● **Work instruction**
Which lines of the records contain the word "agent"? Show each of them.

● **Provided material**
----------

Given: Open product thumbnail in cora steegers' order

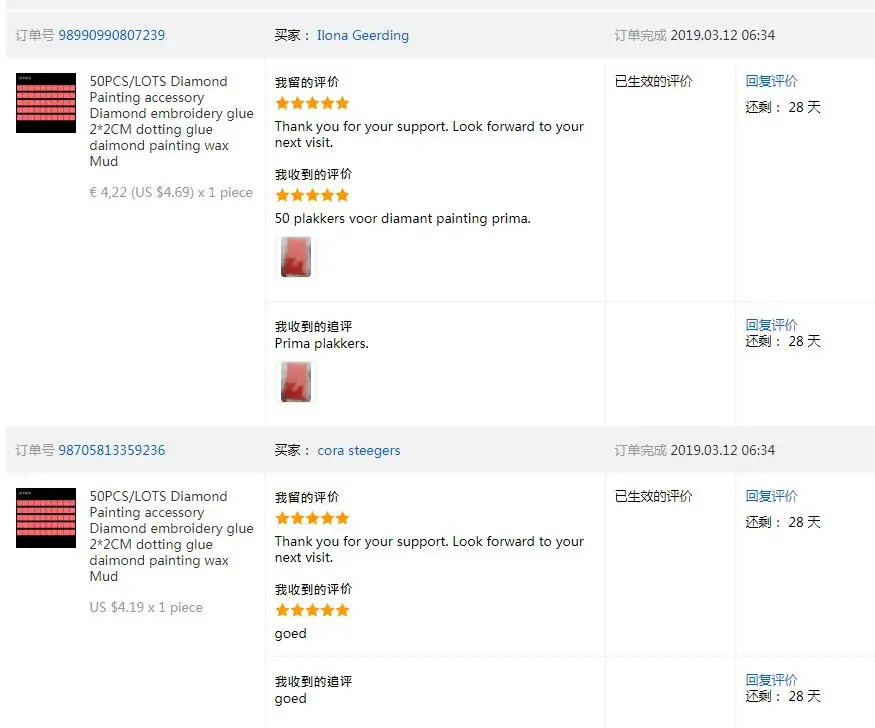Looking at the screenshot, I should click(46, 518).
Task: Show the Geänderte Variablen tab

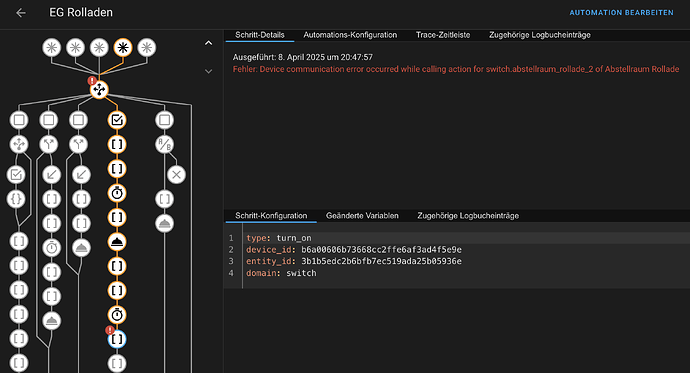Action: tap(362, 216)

----------

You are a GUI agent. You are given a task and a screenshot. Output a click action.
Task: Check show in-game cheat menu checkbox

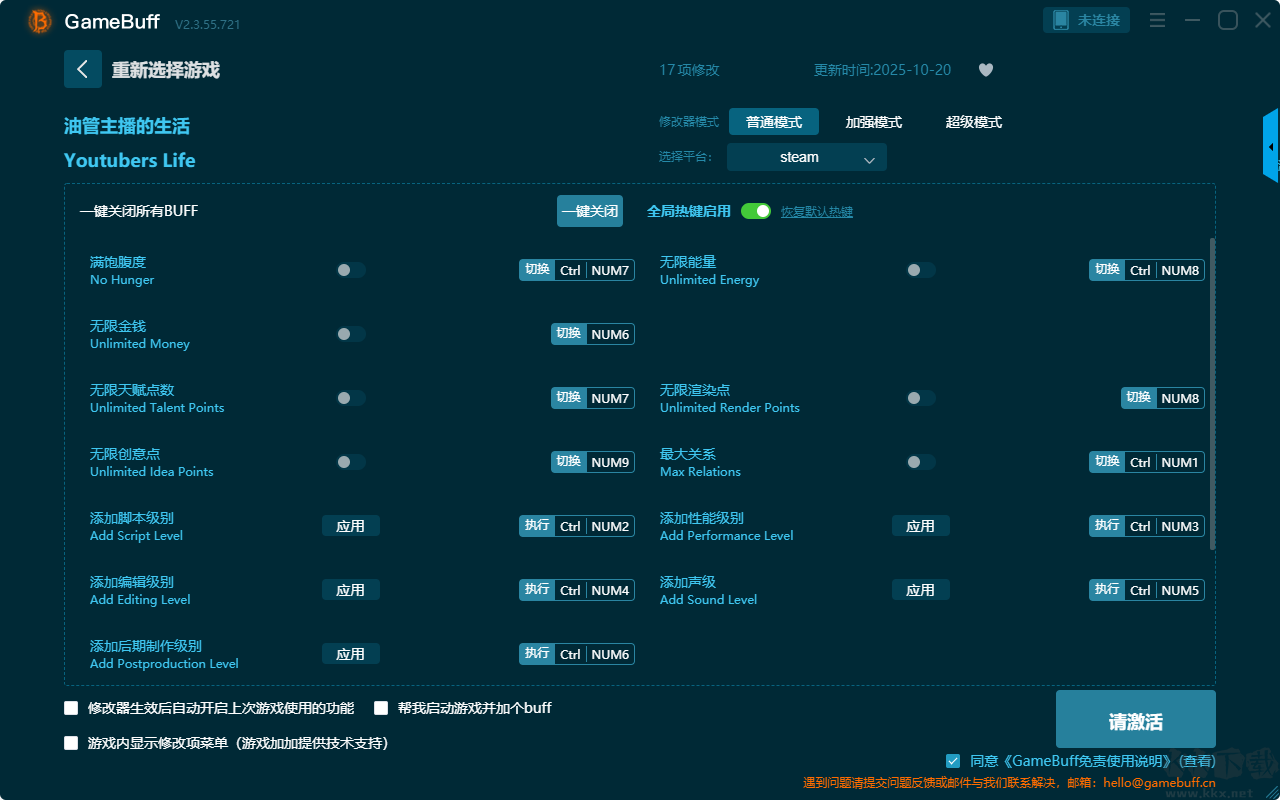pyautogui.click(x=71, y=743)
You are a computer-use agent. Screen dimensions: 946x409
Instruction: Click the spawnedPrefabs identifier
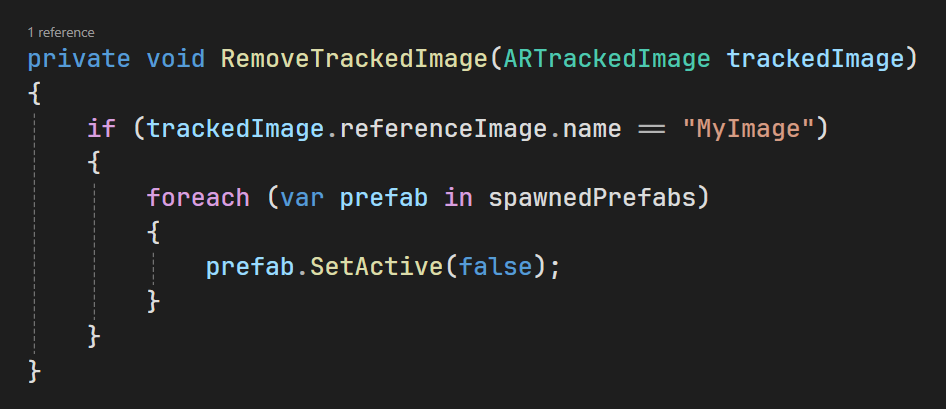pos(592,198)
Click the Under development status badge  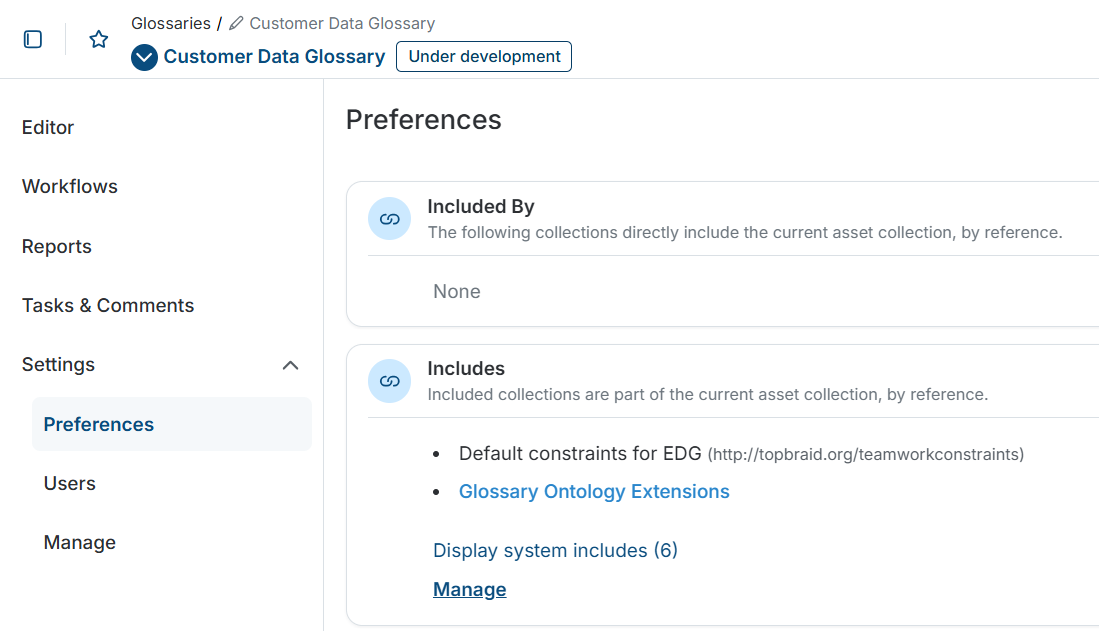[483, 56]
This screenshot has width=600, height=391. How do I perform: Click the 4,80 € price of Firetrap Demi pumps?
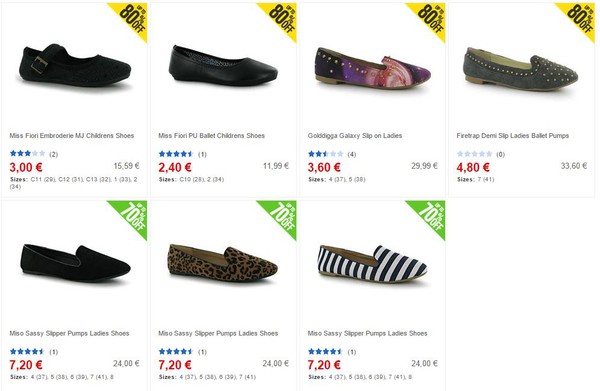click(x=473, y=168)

----------

● **Expected answer**
You are a GUI agent. You are given a task and a screenshot. Output a click action.
You are a computer-use agent. Screen dimensions: 946x409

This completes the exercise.